# Feeding all canned food



## shellbeme (Mar 1, 2011)

I was thinking about this after reading that it may be much healthier than kibble. Right now I feed wellness small breed puppy kibble and mix about a tablespoon of the wellness puppy wet food too. I go through maybe three cans a month. I was reading the label to see what it might cost. According to the feeding instructions, I would feed about half a can a day. :blink:

Here those cans of wet food are close to 3 bucks each. So, that would mean about 15 cans a month at 3 bucks which would be 45 a month for one dog. Now, that's overshooting the cost just a bit, as it's not quite $3, but I would rather over budget than under. That just seems like so much to me!

What do you guys who feed wet foods do to get away from the kibble? Do you really spend that much or more on dog food a month? If Rocky were ten times his size, or three dogs, I might be able to see it, but 45 a month for one dog, on our budget just seems a bit much to me.

I wonder if there are other brands that are just as good in quality but cost less.... somehow I doubt it


----------



## CrystalAndZoe (Jul 11, 2006)

If you think about it, those who have a large breed dog and get a higher quality 30 lb bag of kibble are paying over $45 for that one bag. It lasts them about a month. 

Another way to think about it is you may be paying more now for a better food, with the goal being you will hopefully be saving more in the long run on health issues.

I'm finding the dehydrated mixes that you reconstitute with water can be more cost effective if you want to check into some of those.


----------



## MoonDog (Jun 6, 2011)

I don't know much about feeding wet but I read on Dr. Becker's site that good quality wet is better than kibble. I was surprised by that. I just don't like dealing with wet though. Cans, the smell, having to spoon it out into the bowl, disposing of cans... As far as cost goes, I'm not sure what is average. I have three dogs, two on Natural Balance (a $30 bag lasts just over a month) and one on a special food for diabetic dogs that runs me about $60 every three weeks... I do feel like feeding high quality saves money in the long run though.


----------



## Bailey&Me (Mar 8, 2010)

Yup, I agree that wet food is much healthier than kibble for many reasons. When I first got Bailey last year, I had him on kibble mainly, fixed with a variety of healthy canned food brands. At the beginning of this year, I switched him to a completely wet food diet. At first he was on a limited ingredient food (Addiction Duck & Sweet Potato) - I used to get a case of the smaller cans and he ate 1.5 cans a day (9 ounces). That first month it cost me $90! Then I started buying the larger cans and that cut my monthly costs by about half (duh, I felt kind of stupid!) 

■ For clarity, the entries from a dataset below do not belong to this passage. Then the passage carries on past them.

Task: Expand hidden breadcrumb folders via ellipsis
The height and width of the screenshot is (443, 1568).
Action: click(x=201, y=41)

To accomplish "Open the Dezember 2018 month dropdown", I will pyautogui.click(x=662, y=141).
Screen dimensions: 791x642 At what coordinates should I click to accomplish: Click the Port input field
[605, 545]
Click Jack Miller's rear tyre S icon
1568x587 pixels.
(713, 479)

Right now, I feed Bailey Party Animal Organic canned food which is about $2.30/large can here - if I fed only canned, it would cost about $35 a month. I do half canned and half dehydrated raw (The Honest Kitchen). Between the two, my monthly costs probably come out to about $40 as well, I believe. 

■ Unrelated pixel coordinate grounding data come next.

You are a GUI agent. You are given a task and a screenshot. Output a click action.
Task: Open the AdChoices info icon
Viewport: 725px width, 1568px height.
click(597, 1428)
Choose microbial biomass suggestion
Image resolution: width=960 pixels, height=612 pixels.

Have you seen Dr. Becker's videos? She always says canned is the most expensive thing to feed your pets, but convenient if you can't do homecooking but still want to feed a "wet" food. If canned food is not in your budget, you could look at dehydrated foods like Grandma Lucy's as well.


----------



## almitra (Apr 24, 2009)

Not a fan of canned wet...too messy. And yes, expensive too. Sorry, no help here, but I am interested to see what responses are.


----------



## Tanner's Mom (May 27, 2005)

Mine like a little kibble, probably because of the crunchyness, but not much, i.e., 6 pieces in the morning. Morning & nite, I give them a big spoonful of wet food. Tanner eats Chicken Soup Senior (low protein, he has MVD), the other 3 get Nature's Balance Chicken. Then I top that with about 2 tbls of chopped up chicken that I actually boil myself. I was feeding them Weruva chicken which they loved, but that is some expensive dog food. That's when I started boiling 2 whole chickens a week for all of them (7 dogs). It's a lot cheaper. I go thru a can of dog food every day and order mine from Pet Food Direct on their auto ship program. Their prices are great, and the 15% discount for auto ship covers most of the shipping charges.


----------



## LJSquishy (Feb 27, 2008)

First, let me tell you that I know exactly how you are feeling! 6 months ago I was forced more or less to make the decision on going from dry kibble to wet food.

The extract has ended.